**Requirement**
From the top of the records below down to the line containing "You are a computer-use agent. Screen", reproduce every line exactly.

------ Data extracts ------

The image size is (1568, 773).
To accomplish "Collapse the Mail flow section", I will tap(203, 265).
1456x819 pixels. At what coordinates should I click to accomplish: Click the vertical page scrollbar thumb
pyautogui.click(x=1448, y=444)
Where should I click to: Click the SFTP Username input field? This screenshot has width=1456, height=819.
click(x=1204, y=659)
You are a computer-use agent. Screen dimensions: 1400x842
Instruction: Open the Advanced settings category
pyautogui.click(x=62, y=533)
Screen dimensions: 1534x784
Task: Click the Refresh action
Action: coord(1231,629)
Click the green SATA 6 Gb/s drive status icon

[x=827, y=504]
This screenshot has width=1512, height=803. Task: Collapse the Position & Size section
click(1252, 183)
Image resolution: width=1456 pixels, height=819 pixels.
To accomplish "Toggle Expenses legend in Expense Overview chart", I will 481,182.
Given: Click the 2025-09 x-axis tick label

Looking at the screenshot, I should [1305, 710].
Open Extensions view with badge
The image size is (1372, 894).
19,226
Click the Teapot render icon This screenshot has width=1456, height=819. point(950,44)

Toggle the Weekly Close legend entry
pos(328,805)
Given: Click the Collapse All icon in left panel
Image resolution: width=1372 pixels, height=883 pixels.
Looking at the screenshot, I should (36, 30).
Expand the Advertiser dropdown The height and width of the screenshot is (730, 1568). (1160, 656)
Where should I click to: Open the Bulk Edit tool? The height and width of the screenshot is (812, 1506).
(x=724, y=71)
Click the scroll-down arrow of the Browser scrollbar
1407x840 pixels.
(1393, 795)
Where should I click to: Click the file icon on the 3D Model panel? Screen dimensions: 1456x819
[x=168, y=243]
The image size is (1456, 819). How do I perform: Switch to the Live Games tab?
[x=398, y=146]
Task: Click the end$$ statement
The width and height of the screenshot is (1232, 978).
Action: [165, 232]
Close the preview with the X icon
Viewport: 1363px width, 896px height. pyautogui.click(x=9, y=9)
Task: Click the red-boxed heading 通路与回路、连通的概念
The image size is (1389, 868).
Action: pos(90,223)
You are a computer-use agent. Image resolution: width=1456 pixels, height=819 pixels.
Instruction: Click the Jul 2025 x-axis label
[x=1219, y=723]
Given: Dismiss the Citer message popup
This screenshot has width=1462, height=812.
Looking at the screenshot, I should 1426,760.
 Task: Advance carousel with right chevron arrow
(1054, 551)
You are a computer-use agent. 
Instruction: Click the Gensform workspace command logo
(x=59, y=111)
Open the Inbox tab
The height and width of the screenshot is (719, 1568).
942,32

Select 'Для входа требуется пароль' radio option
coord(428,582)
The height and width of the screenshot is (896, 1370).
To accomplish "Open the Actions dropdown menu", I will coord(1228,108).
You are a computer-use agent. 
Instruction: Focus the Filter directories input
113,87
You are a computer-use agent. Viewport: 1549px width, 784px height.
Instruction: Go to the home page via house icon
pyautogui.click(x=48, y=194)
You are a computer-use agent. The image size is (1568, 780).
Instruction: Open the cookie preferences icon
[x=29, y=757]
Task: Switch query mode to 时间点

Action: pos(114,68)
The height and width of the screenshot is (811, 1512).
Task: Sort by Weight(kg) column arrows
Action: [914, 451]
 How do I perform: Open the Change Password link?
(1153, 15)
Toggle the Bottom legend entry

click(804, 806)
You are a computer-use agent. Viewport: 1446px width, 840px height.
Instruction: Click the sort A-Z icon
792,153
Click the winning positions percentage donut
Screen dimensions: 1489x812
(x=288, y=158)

------

**Exercise answer**
The image size is (1568, 773).
To accomplish "Collapse the Mail flow section", I will tap(203, 265).
1456x819 pixels. At what coordinates should I click to accomplish: Click the vertical page scrollbar thumb
pyautogui.click(x=1448, y=444)
Where should I click to: Click the SFTP Username input field? This screenshot has width=1456, height=819.
click(x=1204, y=659)
You are a computer-use agent. Screen dimensions: 1400x842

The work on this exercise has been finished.